What’s in a Dream?

I think we’ve all met our celebrity crushes, won a lottery, lived a lavish lifestyle, and become famous. In our dreams, of course. And I mean it in a literal way. We’ve all had our fair share of good dreams and nightmares, yet we remember only a few, especially the extremely good and bad ones. At least I do. After all, it’s not every day you get to meet Chris Evans. Or have a lizard crawling up your legs.

So, the question stands: Why do we dream? We do so to consolidate our memories and process our emotions. At least that’s what Google says. It’s a way for us to express our heart’s deepest desires and cope with circumstances that we would not be able to in reality. But there has been no definite proof of that either. Well, whatever helps us sleep at night, right? Turns out, dreaming also helps reduce anxiety and maintain stress levels. Well, there’s another reason for us to sleep more often.

We’ve all had bizarre dreams, be it being nude in front of an audience or a dead person coming back to life. Although most of them are hilarious or embarrassing, some of them bring tears to our eyes.
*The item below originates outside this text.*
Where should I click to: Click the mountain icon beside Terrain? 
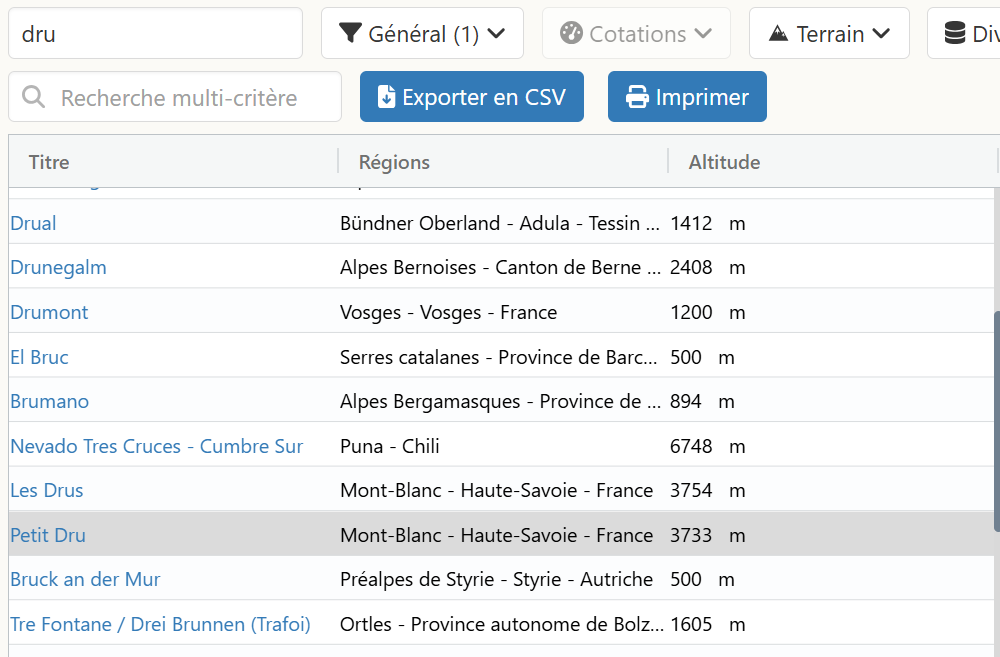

We’ve also had dreams that don’t make sense at all, and we wake up with a confused look on our face wondering what exactly happened.

There are various kinds of dreams. An exciting section of dreams is lucid dreams. Here, the dreamer is aware that he is dreaming, and hence, can manipulate the ongoing scenario in his head to some extent. That sounds like a lot of fun, especially when you’re having that sort of a dream; you get it. Another section of dreams includes false awakening, which means you’re having a dream inside another dream. Although you feel as if you’ve woken up, in reality, you’re still asleep.

So, you must be wondering: Do blind people have dreams as well? Although it may sound impossible, they do. Research shows that people who have been blind since birth experience some sort of visual imagery in their dreams. Researchers claim that animals dream as well, although there is no definite proof to back this.

Dreams mainly occur during the rapid-eye-movement (REM) stage of sleep. During this period, the brain is known to be highly active, and the body in a state of temporary paralysis. This prevents us from acting out our dreams while we’re asleep. Studies have revealed that the average person has three to five dreams every night, each lasting from a few seconds to as long as a half-hour. Around 95 per cent of our dreams are forgotten when we wake up, and as time passes, this percentage increases.

Dreams also play a significant role in religion. The early Christians believed they were a means of communication between man and God. They believed that God revealed his divine plan to man through dreams. In Islam, dreams are classified into three types: the true dream, the false dream and the meaningless everyday dream. The true dream is considered a divine revelation from Allah, after the death of the last prophet, Muhammad. The false dream is the one that comes from the devil. In Hinduism, it is believed that a dream is one of the three states that a person’s soul experiences, the other two being the sleep state and waking state.

Dreams have always been an integral part of our life, whether or not we remember them. They are an escape from the harsh reality of this world. So, now that you’ve got enough reasons to sleep, what are you waiting for? If you felt drowsy while reading this, go ahead and take a power nap. If you didn’t, well, at least my article wasn’t a complete waste. Either way, I’ve given you enough reasons to maintain a good sleep schedule.